-- EXERCISE AIM --
A complete transcription of the material, exact in every line, is what is wanted.

-- THE DATA --

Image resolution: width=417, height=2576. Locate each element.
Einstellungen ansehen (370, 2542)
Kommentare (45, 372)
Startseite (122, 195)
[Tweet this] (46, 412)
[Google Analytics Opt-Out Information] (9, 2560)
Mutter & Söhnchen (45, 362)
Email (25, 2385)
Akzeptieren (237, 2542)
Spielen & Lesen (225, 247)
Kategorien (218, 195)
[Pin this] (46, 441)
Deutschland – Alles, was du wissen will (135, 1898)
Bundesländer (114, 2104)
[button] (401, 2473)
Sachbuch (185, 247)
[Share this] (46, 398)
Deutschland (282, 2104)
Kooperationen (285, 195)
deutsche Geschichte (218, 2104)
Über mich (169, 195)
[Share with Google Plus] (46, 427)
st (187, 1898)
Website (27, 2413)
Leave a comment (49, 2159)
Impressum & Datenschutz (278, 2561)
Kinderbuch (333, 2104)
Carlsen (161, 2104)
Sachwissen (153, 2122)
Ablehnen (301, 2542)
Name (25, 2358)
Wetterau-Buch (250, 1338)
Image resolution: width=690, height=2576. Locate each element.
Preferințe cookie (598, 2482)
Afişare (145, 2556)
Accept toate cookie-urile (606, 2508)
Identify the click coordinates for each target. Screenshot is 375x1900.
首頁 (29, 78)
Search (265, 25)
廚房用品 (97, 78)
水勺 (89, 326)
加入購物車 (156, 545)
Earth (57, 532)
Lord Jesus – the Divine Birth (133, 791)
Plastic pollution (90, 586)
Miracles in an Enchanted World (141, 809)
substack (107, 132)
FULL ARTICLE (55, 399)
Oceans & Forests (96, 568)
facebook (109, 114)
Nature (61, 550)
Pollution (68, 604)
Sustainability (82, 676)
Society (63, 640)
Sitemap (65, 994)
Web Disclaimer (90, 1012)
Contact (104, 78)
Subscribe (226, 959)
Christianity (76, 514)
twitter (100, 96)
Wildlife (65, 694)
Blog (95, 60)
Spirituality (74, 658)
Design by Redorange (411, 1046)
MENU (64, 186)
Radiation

-- ANSWER FOR THIS EXERCISE --
Image resolution: width=417, height=2576. Locate each element.
Einstellungen ansehen (370, 2542)
Kommentare (45, 372)
Startseite (122, 195)
[Tweet this] (46, 412)
[Google Analytics Opt-Out Information] (9, 2560)
Mutter & Söhnchen (45, 362)
Email (25, 2385)
Akzeptieren (237, 2542)
Spielen & Lesen (225, 247)
Kategorien (218, 195)
[Pin this] (46, 441)
Deutschland – Alles, was du wissen will (135, 1898)
Bundesländer (114, 2104)
[button] (401, 2473)
Sachbuch (185, 247)
[Share this] (46, 398)
Deutschland (282, 2104)
Kooperationen (285, 195)
deutsche Geschichte (218, 2104)
Über mich (169, 195)
[Share with Google Plus] (46, 427)
st (187, 1898)
Website (27, 2413)
Leave a comment (49, 2159)
Impressum & Datenschutz (278, 2561)
Kinderbuch (333, 2104)
Carlsen (161, 2104)
Sachwissen (153, 2122)
Ablehnen (301, 2542)
Name (25, 2358)
Wetterau-Buch (250, 1338)
Image resolution: width=690, height=2576. Locate each element.
Preferințe cookie (598, 2482)
Afişare (145, 2556)
Accept toate cookie-urile (606, 2508)
Identify the click coordinates for each target. Screenshot is 375x1900.
首頁 (29, 78)
Search (265, 25)
廚房用品 (97, 78)
水勺 (89, 326)
加入購物車 (156, 545)
Earth (57, 532)
Lord Jesus – the Divine Birth (133, 791)
Plastic pollution (90, 586)
Miracles in an Enchanted World (141, 809)
substack (107, 132)
FULL ARTICLE (55, 399)
Oceans & Forests (96, 568)
facebook (109, 114)
Nature (61, 550)
Pollution (68, 604)
Sustainability (82, 676)
Society (63, 640)
Sitemap (65, 994)
Web Disclaimer (90, 1012)
Contact (104, 78)
Subscribe (226, 959)
Christianity (76, 514)
twitter (100, 96)
Wildlife (65, 694)
Blog (95, 60)
Spirituality (74, 658)
Design by Redorange (411, 1046)
MENU (64, 186)
Radiation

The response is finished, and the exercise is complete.